Predictor variables are often useful in time series forecasting. For example, suppose we wish to forecast the hourly electricity demand (ED) of a hot region during the summer period. A model with predictor variables might be of the form
$\mathrm{ED}=f$ (current temperature, strength of economy, population, time of day, day of week, error).
The relationship is not exact $-$ there will always be changes in electricity demand that cannot be accounted for by the predictor variables. The "error" term on the right allows for random variation and the effects of relevant variables that are not included in the model. We call this an explanatory model because it helps explain what causes the variation in electricity demand.
Because the electricity demand data form a time series, we could also use a time series model for forecasting. In this case, a suitable time series forecasting equation is of the form
$$
\mathrm{ED}_{t+1}=f\left(\mathrm{ED}_{t}, \mathrm{ED}_{t-1}, \mathrm{ED}_{t-2}, \mathrm{ED}_{t-3}, \ldots, \text { error }\right)
$$
where $t$ is the present hour, $t+1$ is the next hour, $t-1$ is the previous hour, $t-2$ is two hours ago, and so on. Here, prediction of the future is based on past values of a variable, but not on external variables which may affect the system. Again, the "error" term on the right allows for random variation and the effects of relevant variables that are not included in the model.
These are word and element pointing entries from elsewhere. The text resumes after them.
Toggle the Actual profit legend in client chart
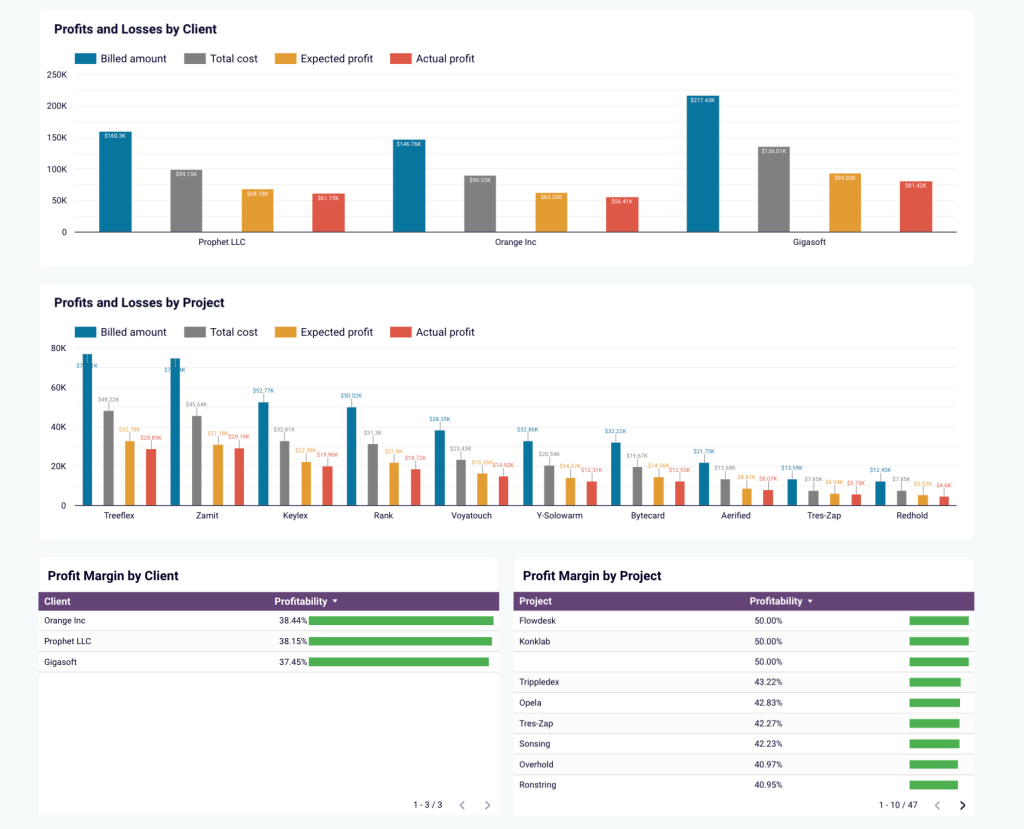 432,58
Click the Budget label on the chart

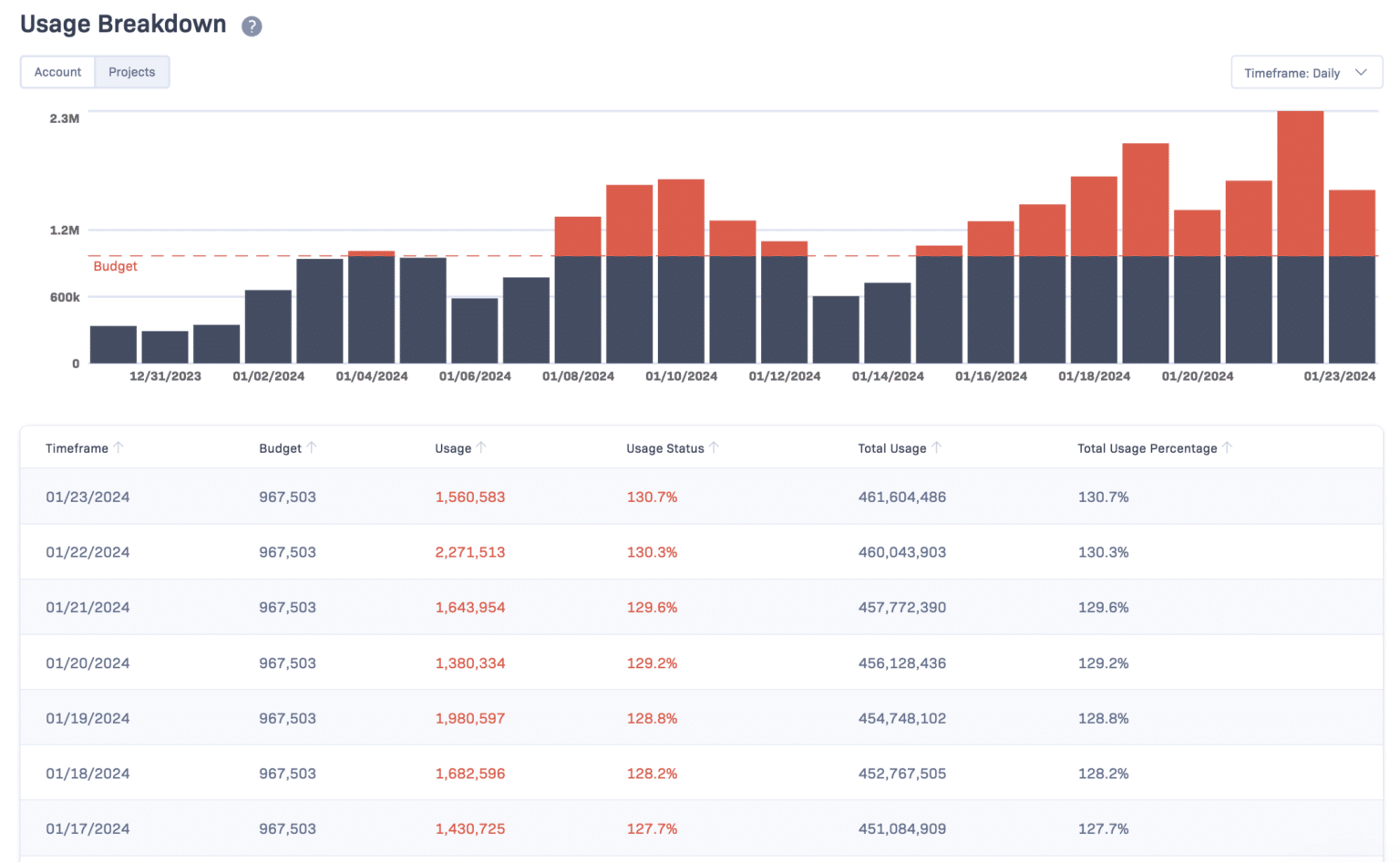(x=115, y=266)
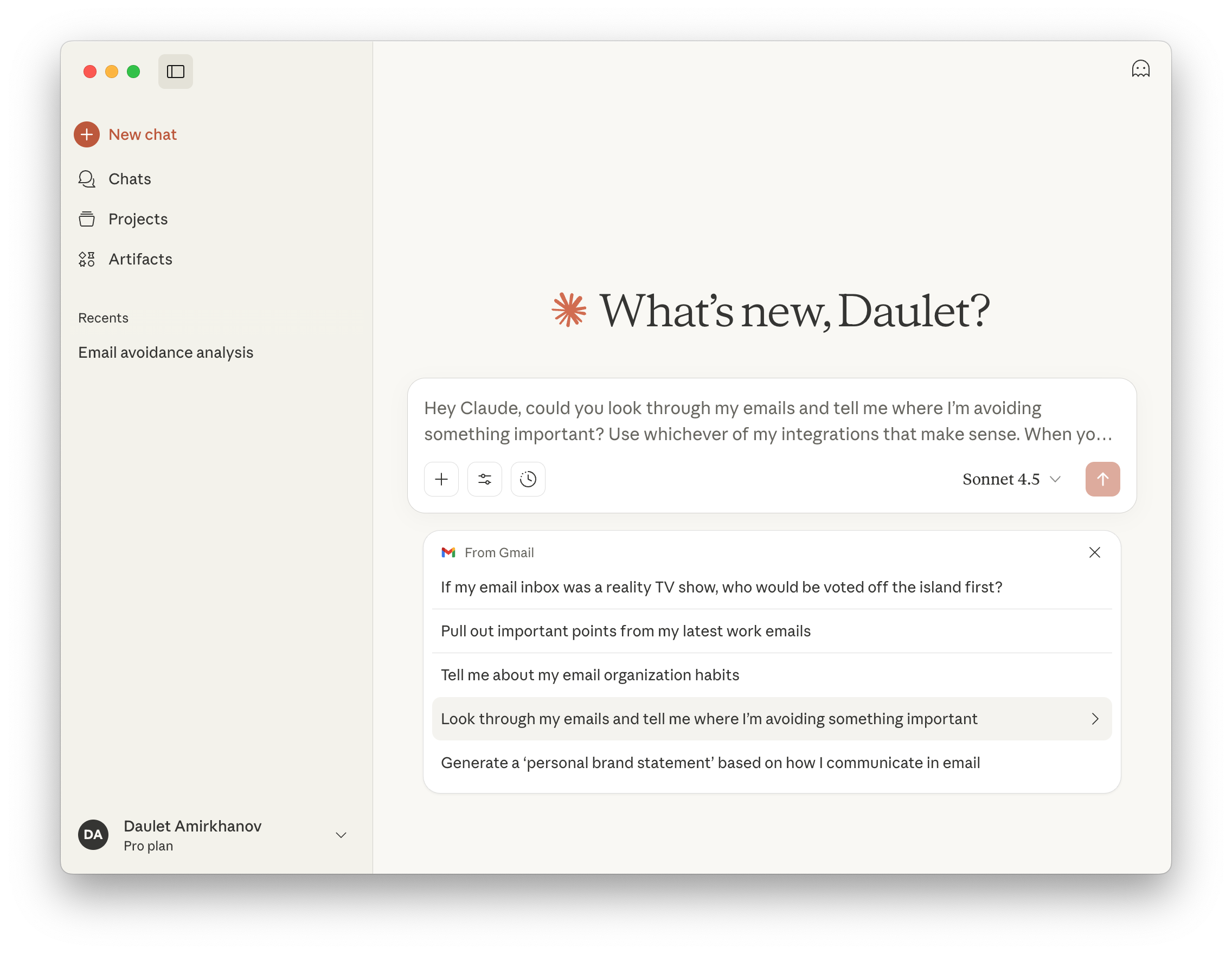Open the Projects section
Viewport: 1232px width, 954px height.
[138, 219]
There is also a third type of model which combines the features of the above two models. For example, it might be given by
$\mathrm{ED}_{t+1}=f\left(\mathrm{ED}_{t}\right.$, current temperature, time of day, day of week, error).
These types of "mixed models" have been given various names in different disciplines. They are known as dynamic regression models, panel data models, longitudinal models, transfer function models, and linear system models (assuming that $f$ is linear).
An explanatory model is useful because it incorporates information about other variables, rather than only historical values of the variable to be forecast. However, there are several reasons a forecaster might select a time series model rather than an explanatory or mixed model.
First, the system may not be understood, and even if it was understood it may be extremely difficult to measure the relationships that are assumed to govern its behaviour.
Second, it is necessary to know or forecast the future values of the various predictors in order to be able to forecast the variable of interest, and this may be too difficult.
Third, the main concern may be only to predict what will happen, not to know why it happens.
Finally, the time series model may give more accurate forecasts than an explanatory or mixed model.
The model to be used in forecasting depends on the resources and data available, the accuracy of the competing models, and the way in which the forecasting model is to be used.